• RECORDS FOR THE TASK:
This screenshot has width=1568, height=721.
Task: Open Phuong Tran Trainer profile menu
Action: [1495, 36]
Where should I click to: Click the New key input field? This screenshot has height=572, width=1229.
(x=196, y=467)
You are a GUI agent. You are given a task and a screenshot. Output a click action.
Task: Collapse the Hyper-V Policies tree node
==
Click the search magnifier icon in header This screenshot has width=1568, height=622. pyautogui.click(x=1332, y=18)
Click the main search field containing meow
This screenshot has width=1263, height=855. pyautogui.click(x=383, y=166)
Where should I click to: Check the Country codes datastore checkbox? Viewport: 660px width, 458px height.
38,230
---
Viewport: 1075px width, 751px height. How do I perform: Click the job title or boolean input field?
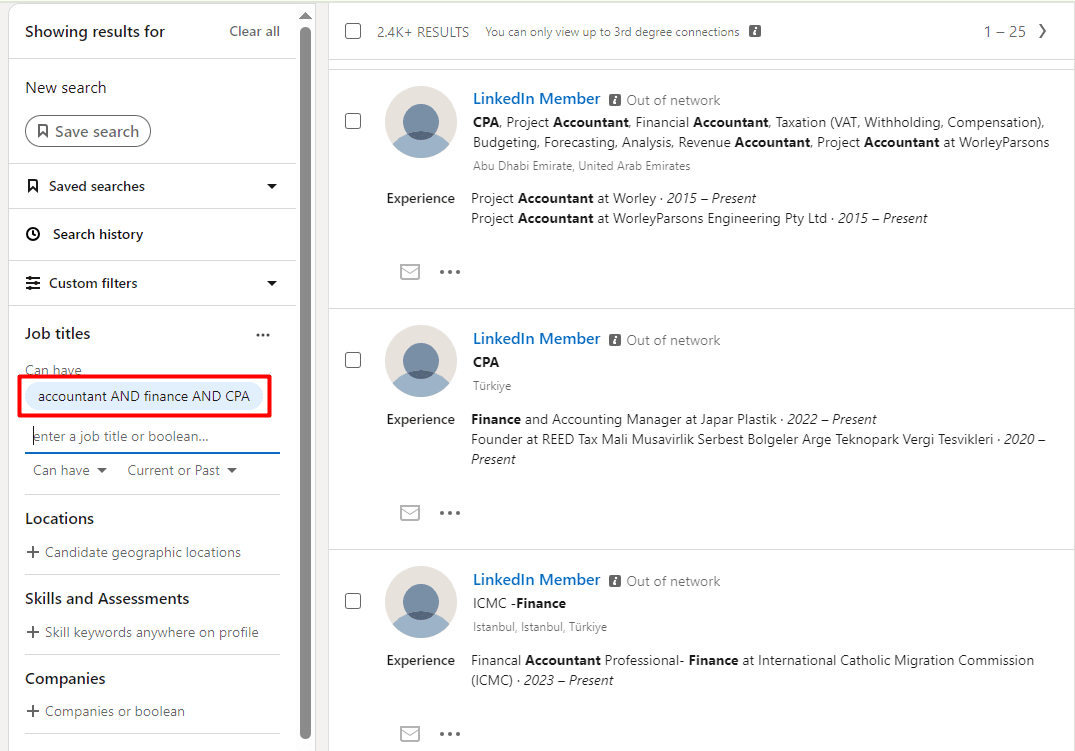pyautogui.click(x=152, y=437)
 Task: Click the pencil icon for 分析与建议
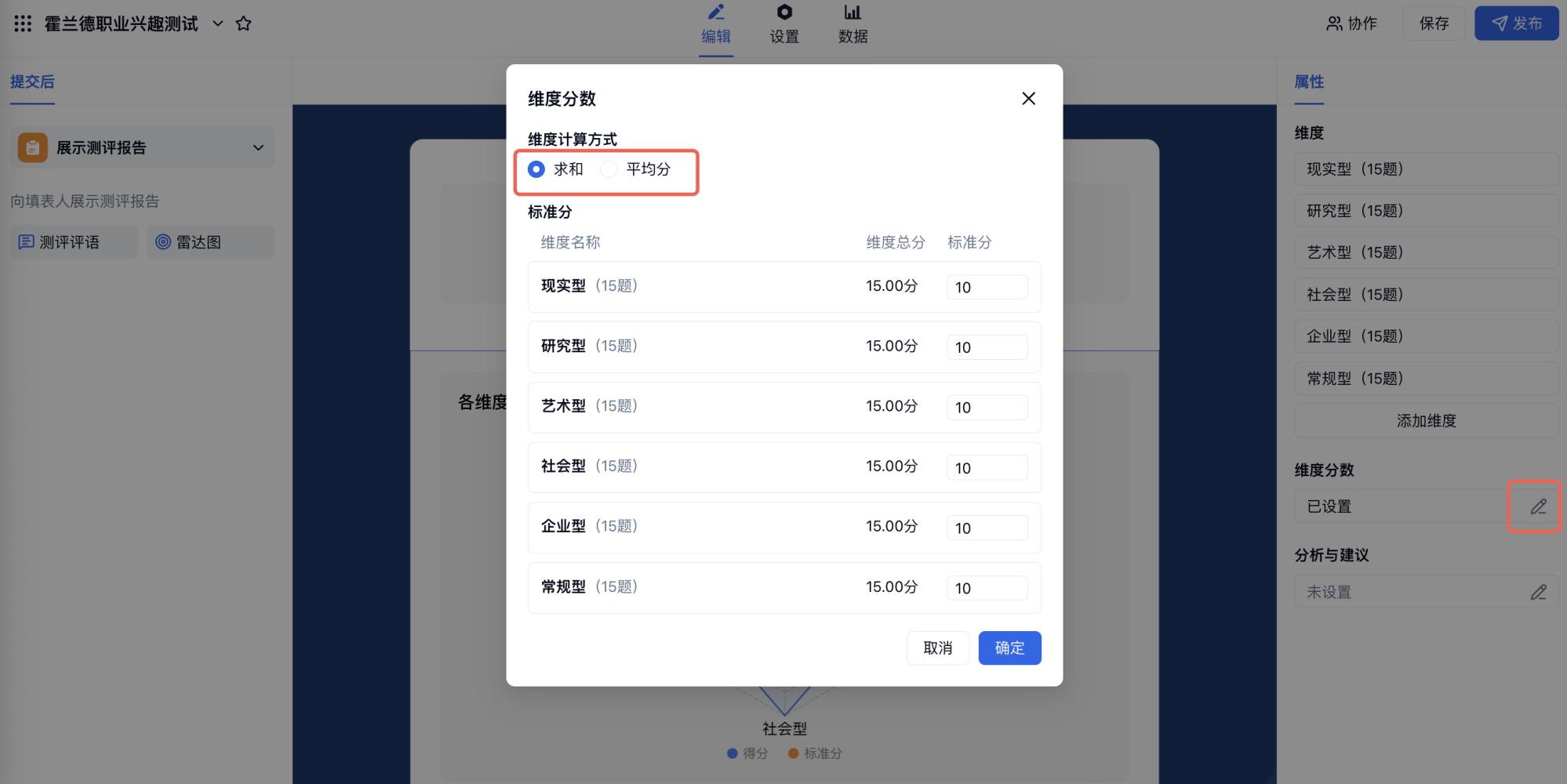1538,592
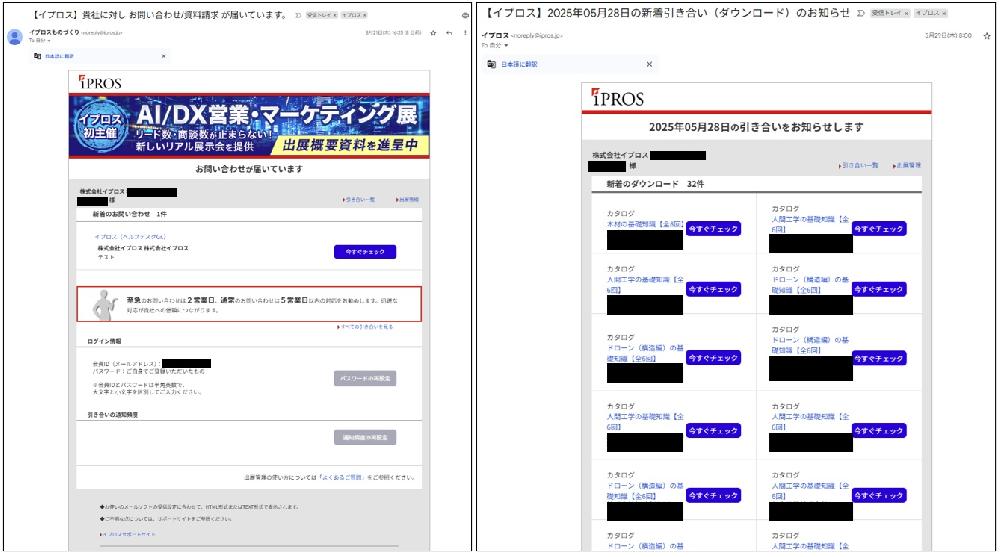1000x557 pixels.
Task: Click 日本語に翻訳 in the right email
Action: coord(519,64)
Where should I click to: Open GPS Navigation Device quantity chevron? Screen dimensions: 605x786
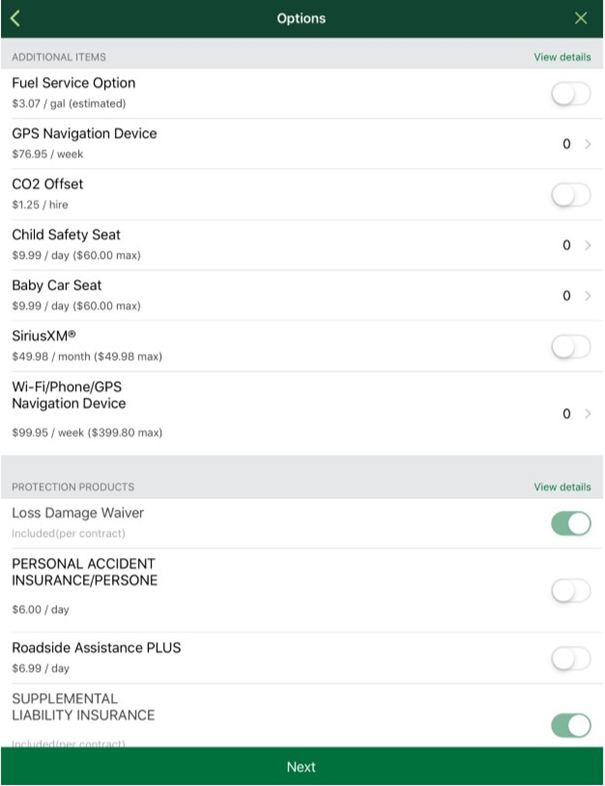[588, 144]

• INSTRUCTIONS FOR THE TASK: Send back exactly the lines of the listing above starting at the one with "You are a GUI" and ending at the one with "Task: Collapse the Hyper-V Policies tree node", inclusive, and no others.

• RESULT:
You are a GUI agent. You are given a task and a screenshot. Output a click action.
Task: Collapse the Hyper-V Policies tree node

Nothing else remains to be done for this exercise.